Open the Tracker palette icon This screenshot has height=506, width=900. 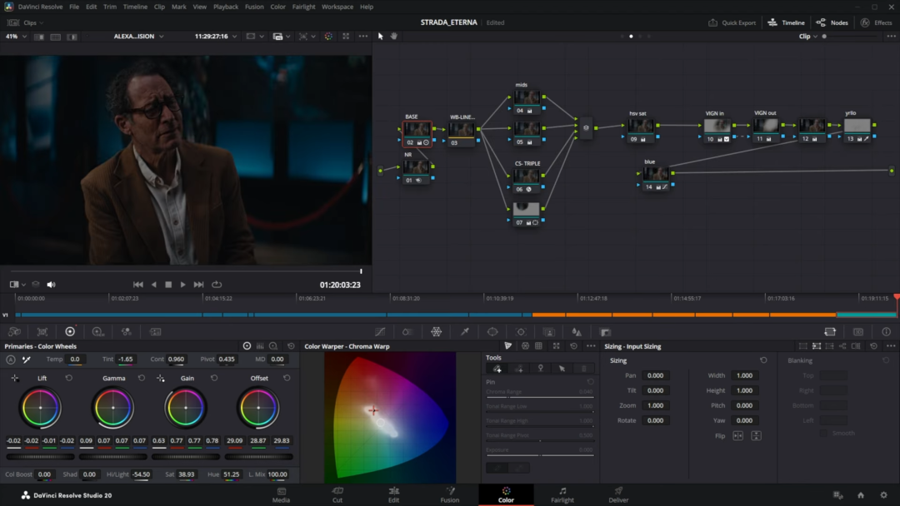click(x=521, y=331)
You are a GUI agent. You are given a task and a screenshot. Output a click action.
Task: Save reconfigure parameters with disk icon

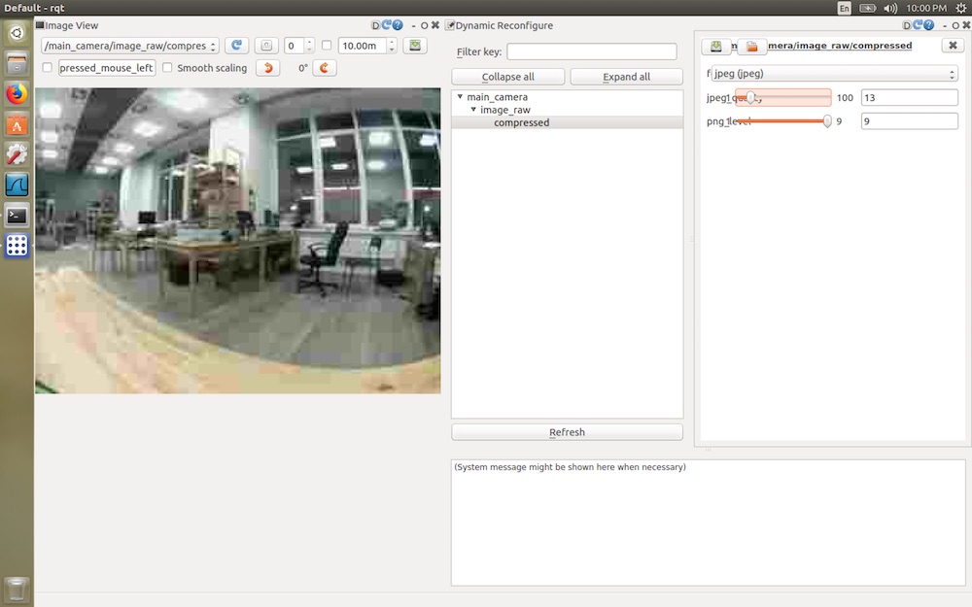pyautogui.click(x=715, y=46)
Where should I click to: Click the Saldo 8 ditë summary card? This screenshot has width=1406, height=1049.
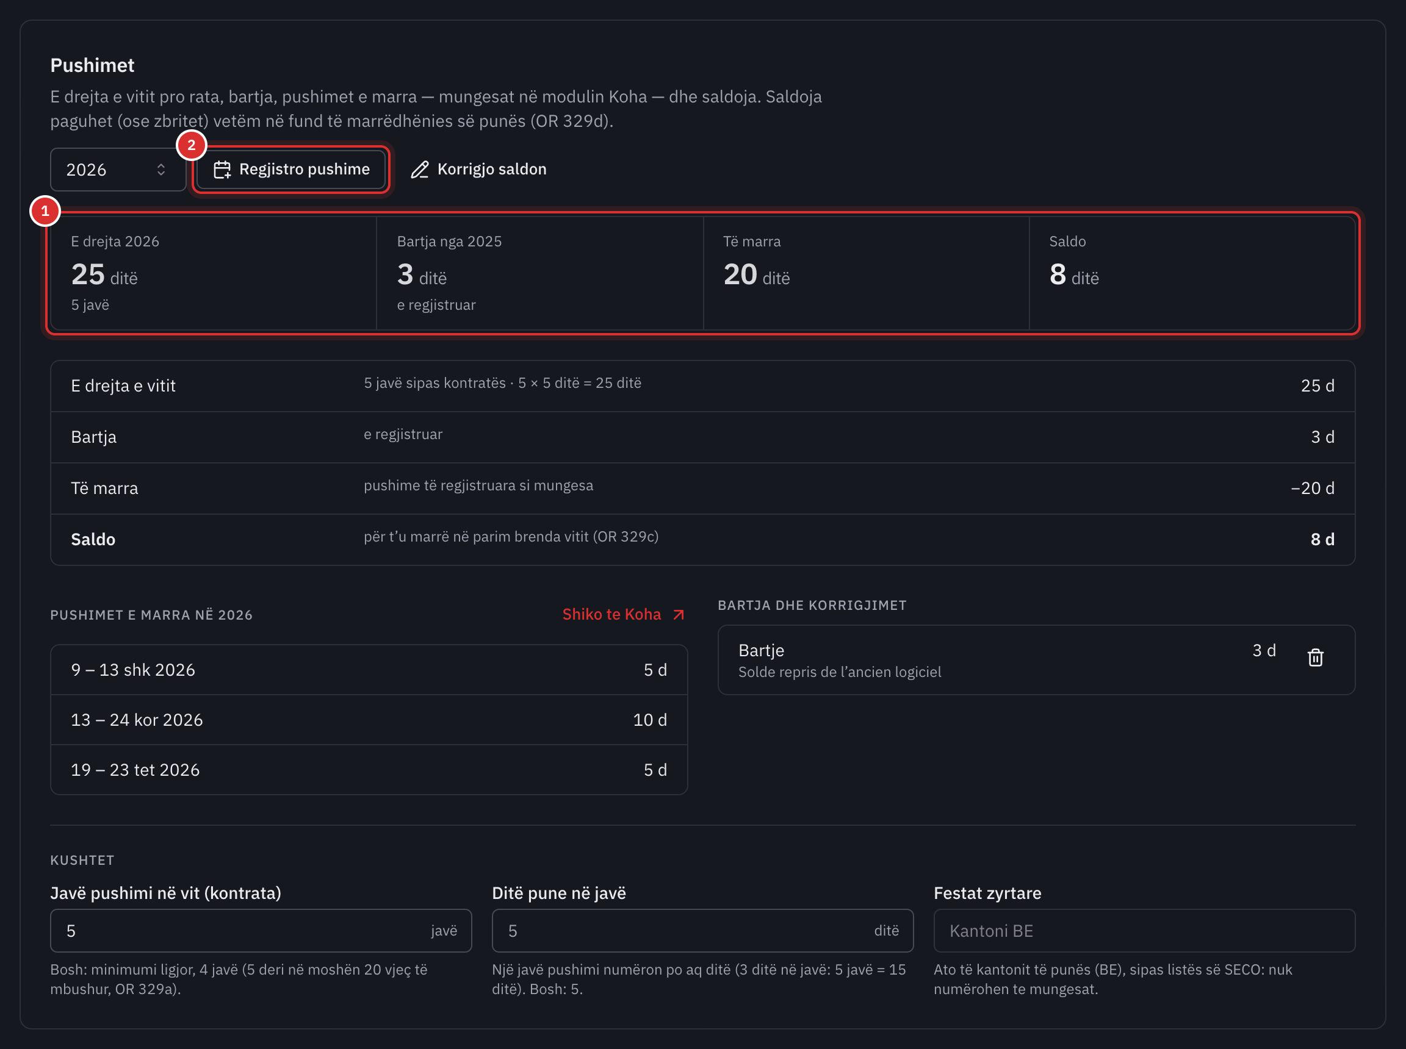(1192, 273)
◆ ◆ ◆
WORK TASK
Your copy should hold exactly the lines from the one that contains "Task: Save reconfigure" through the final line of the data, both ends included, and no pictures.

SOLUTION FOR THIS TASK
Task: Save reconfigure parameters with disk icon

pyautogui.click(x=715, y=46)
Where should I click to: Click the Saldo 8 ditë summary card? This screenshot has width=1406, height=1049.
(1192, 273)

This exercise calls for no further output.